Es claro que la descomposición policial no es exclusiva de un lugar sino que recorre el país de extremo a extremo, está metida en las organizaciones municipales, estatales y federales. ¿La solución entonces son las fuerzas armadas reunidas en el Ejército o la Marina? La respuesta es clara: NO. Los datos aportados por estudios serios sobre la brutalidad de estas instituciones militares muestra que un porcentaje mayor al 80% de las personas que son detenidas por elementos de estas corporaciones, denuncian haber sufrido maltrato o tortura, y en el caso de mujeres abusos sexuales –alrededor del 41% de las detenidas fueron violadas–. La Guardia Nacional, que nació con la pretensión de transformar el sentido y la actividad de seguridad, de ofrecer garantías a la ciudadanía, de brindar confianza, resulta que de civil tiene poco y de militar mucho y sus resultados, hasta la fecha, no son muy satisfactorios.

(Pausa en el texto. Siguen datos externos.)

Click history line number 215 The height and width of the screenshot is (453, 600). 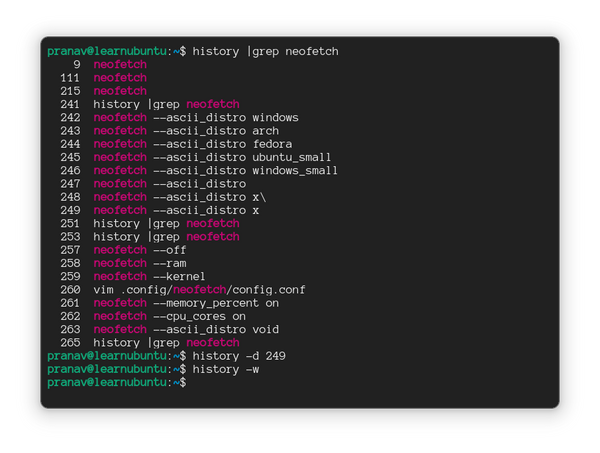click(x=70, y=91)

A pesar de ello, ha sido facultada para actuar en detenciones y cateos, con lo que el poder que se les otorga es amplísimo. En este mismo contexto de brutalidad incesante la Guardia Nacional y el Ejército reciben del gobierno federal presupuestos millonarios, se les confían labores de todo tipo y se les otorga un poder excepcional, un poder que ningún presidente antes se atrevió a conferirles. 

Gran parte de la sociedad, la mayoría de las autoridades –locales, estatales y nacionales–, e instituciones como la CNDH, entre otras, guardan vergonzante silencio o miran hacia otro lado ante estos temas dolorosos, difíciles, complejos.

Leyes, protocolos, armonización de las normativas institucionales, son algunos esfuerzos que se realizan para tratar de atender y subsanar temas como la violencia de género o sexual, pero en tanto no haya una estrategia integral de alcance nacional, los esfuerzos se diluirán y se quedarán, me temo, en el papel. Lo cierto es que se requieren estrategias legales que vayan acompañadas de al menos dos estrategias paralelas: la real y efectiva aplicación de la ley y la formación y transformación socio-cultural. Y en el caso de las fuerzas armadas un principio de no tolerancia que deje de lado el solapamiento y protección “del honor del cuerpo” militar.

Hay tanto por hacer y al parecer tan poca intención de emprender acciones… Mientras tanto la indignación y la frustración, el sentimiento de impotencia crece en una sociedad agredida por los agentes del orden y de las fuerzas militares, ignoradas por sus autoridades. En este país nos sentimos solos y abandonados, como la madre de José Eduardo llorando frente al ataúd de su hijo mientras exige la reparación del daño. Es cierto, nada le devolverá la vida a su vástago, pero necesitamos saber que al menos habrá justicia en este y en todos los casos. Pero, sobre todo, necesitaríamos tener la certeza de que no se repetirán nunca más.

* Fausta Gantús

Escritora e historiadora. Profesora e Investigadora del Instituto Mora (CONACYT). Especialista en historia política, electoral, de la prensa y de las imágenes en Ciudad de México y en Campeche. Es autora de una importante obra publicada en México y el extranjero, entre las que destaca su libro “Caricatura y poder político. Crítica, censura y represión en la Ciudad de México, 1867-1888”. Ha coordinado varias obras sobre las elecciones en el México del siglo XIX (atarrayahistoria.com) y es co-autora de “La toma de las calles. Movilización social frente a la campaña presidencial. Ciudad de México, 1892” de reciente publicación.